Eski Türk komedisinde argonun bile kendi içinde ahlâkî bir temeli, etnik-etimolojik bir tutarlılığı vardı. Rahmetli oyuncu Kemâl Sunal'ın köyden kopup kente gelmiş “Şaban” karakterleri, taşradan metropole taşıdıkları o hınzırca Şark kurnazlığı içinde, belli bazı şivelerin uzantısı olarak arada sırada kaba bir söz sarfederlerdi ki bu da o yörenin kültürel özelliklerini bilen izleyiciler için hiç rahatsız edici olmazdı. Sunal'ın, köyden kente gelen cahil fakat uyanık biri olarak, “cin olmadan adam çarpmaya” çalışırken söylediği muhtelif sözler, onun kendi çapındaki uyanıklığının bir taşlaması olarak görülürdü çünkü…

Günümüz Türk komedisinde ise “argo konuşmak”, kaliteli bir esprinin taşıyıcısı ya da başlatıcısı değil, doğrudan doğruya “kendi başına bir espri unsuru”na dönüşmüş durumda… Çevrenize dikkatlice bir bakın, “Gora”yı, “Arog”u, “Muro”yu ya da “Recep İvedik”i izlemiş genç kuşak izleyicinin bu filmler arasında bir mizahî kalite kıyaslaması yaparken en sık kullandığı karşılaştırma argümanı, “hangisinin daha çok küfür içerdiği” yönündeki o beylik muhabbetler değil midir?
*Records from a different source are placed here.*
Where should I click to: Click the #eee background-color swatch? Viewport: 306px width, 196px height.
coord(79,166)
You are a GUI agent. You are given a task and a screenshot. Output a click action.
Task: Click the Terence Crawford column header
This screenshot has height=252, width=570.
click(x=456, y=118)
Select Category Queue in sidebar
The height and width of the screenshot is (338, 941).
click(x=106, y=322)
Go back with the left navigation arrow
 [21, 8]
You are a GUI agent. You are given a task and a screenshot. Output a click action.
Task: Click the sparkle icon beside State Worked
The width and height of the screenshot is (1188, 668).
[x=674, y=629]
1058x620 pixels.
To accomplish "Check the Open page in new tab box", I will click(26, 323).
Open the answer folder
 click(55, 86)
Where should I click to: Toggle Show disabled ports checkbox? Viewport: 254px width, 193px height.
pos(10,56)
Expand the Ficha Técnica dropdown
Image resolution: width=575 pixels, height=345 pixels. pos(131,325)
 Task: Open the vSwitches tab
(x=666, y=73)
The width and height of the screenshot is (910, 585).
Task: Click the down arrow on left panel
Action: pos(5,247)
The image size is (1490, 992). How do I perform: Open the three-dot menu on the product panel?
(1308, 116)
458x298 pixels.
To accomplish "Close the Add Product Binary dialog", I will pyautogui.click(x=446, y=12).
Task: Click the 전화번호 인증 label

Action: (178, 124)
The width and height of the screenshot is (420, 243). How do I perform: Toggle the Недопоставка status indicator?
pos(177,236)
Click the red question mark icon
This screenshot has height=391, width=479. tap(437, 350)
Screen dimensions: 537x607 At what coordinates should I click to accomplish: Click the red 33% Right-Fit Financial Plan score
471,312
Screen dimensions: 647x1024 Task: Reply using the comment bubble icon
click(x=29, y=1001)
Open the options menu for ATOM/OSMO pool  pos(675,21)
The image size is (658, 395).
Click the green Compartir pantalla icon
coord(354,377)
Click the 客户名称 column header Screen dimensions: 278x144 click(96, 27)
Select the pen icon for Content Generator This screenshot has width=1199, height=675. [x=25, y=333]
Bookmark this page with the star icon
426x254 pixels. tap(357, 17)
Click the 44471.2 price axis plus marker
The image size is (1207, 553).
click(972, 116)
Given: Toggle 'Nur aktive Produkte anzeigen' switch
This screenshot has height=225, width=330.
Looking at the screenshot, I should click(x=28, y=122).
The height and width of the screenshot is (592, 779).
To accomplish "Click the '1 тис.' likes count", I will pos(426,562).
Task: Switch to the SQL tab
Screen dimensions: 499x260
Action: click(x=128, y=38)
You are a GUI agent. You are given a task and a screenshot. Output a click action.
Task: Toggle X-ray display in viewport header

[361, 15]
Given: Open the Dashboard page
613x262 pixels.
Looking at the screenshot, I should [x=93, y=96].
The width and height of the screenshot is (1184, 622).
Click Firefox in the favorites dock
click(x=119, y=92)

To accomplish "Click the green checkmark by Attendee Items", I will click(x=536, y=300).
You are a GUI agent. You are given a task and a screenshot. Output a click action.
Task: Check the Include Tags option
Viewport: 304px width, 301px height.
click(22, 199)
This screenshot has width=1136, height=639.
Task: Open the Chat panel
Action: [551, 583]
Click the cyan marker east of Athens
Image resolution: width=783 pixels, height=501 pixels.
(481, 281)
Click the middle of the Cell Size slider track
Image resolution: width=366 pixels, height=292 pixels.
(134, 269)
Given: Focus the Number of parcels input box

Senarist tarafından neden, nerede ve nasıl söyletildiğinin hiç bir önemi yok; bir adam ya da kadının kameraya doğru bakıp “Sizin topunuzun sülalesini…” diye başlayan bir hakaret cümlesi savurması bile günümüz gençliği tarafından bütün salonu kırıp geçiren muhteşem bir güldürü malzemesi olarak algılanabiliyor.

Çünkü, dediğim gibi, yalnızca sinema ve televizyon yayınlarını değil, aynı zamanda hayatın bütün cephelerini “pornografikleştirdiler”. Artık yalnızca kızgınlıklarımızı değil, aynı zamanda en mutlu anlarımızı dahi küfür ederek kutlayan bir çapulcular sürüsüne dönüştük biz. Futbol maçlarında ezici bir üstünlükle galip gelen takımın taraftarlarının ezilmiş rakiplerine son dakikaya kadar en galiz küfürler eşliğinde karşı tezahürat yapması da bunun bir kanıtıdır. Geçen yıl, Beşiktaş'ı bir rövanş maçında sahasında yenen Liverpool futbol takımının İngiliz seyircilerinin, ilk maçta aldığı sürpriz galibiyetten hareketle siyah-beyazlı takımı stadyumdan uğurlarken içtenlikle alkışlaması, yalnızca futbol fanatiklerimiz cephesinde değil, böyle bir kültüre oldukça yabancı olan Türk spor yazarları arasında da şaşkınlıkla karışık bir gıpta duygusu içinde izlenmişti.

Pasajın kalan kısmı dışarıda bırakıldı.